È necessaria l’adesione di tutti i condomini per poter assegnare in via esclusiva e nominativa i posti di parcheggio nell’area di proprietà comune.

L’assegnazione del posto auto, in via esclusiva e nominativa, configura un’innovazione condominiale e, se manca il consenso di tutti i condomini, è vietata dalla legge [1]

In generale, per “innovazione condominiale” si intende qualsiasi opera che, intervenendo sull’edificio e su tutti gli spazi comuni, ne altera l’aspetto, la funzione o la destinazione e, di conseguenza, incide anche sull’uso che i singoli condomini possono fare delle parti comuni. Per disporre un’innovazione, è necessaria una delibera condominiale, votata secondo le maggioranze previste dalla legge, diverse a seconda del tipo di innovazione [1].

Tra le innovazioni considerate vietate sono comprese quelle che rendono talune parti comuni dell’edificio inservibili all’uso anche di un solo condomino.

Secondo la Cassazione [2], l’attribuzione dei posti di parcheggio in via esclusiva e nominativa costituisce un’innovazione vietata dalla legge in quanto sottrae all’utilizzo di tutti i condomini una parte rilevante dell’area parcheggio, che invece è cosa comune. Per superare il divieto di legge è quindi necessario il consenso unanime di tutti i condomini.

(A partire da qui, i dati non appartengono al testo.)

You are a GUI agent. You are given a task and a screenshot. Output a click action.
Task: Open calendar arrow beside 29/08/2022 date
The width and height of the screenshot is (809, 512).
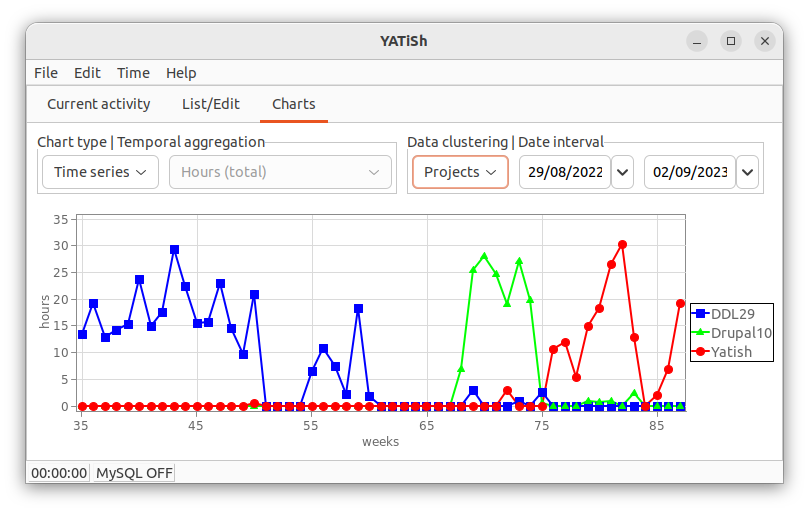pos(623,172)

Del resto, aggiunge la Corte, l’attribuzione dell’uso di un’area condominiale in via esclusiva e nominativa potrebbe comportare anche un eventuale acquisto della proprietà del posto auto per usucapione. Infatti, dal momento che tutti condomini sono impediti dall’utilizzo dell’area assegnata, il beneficiario che dimostri di avere avuto il possesso pacifico e indisturbato per venti anni di quel posto auto potrà chiedere al Giudice di esserne dichiarato proprietario esclusivo.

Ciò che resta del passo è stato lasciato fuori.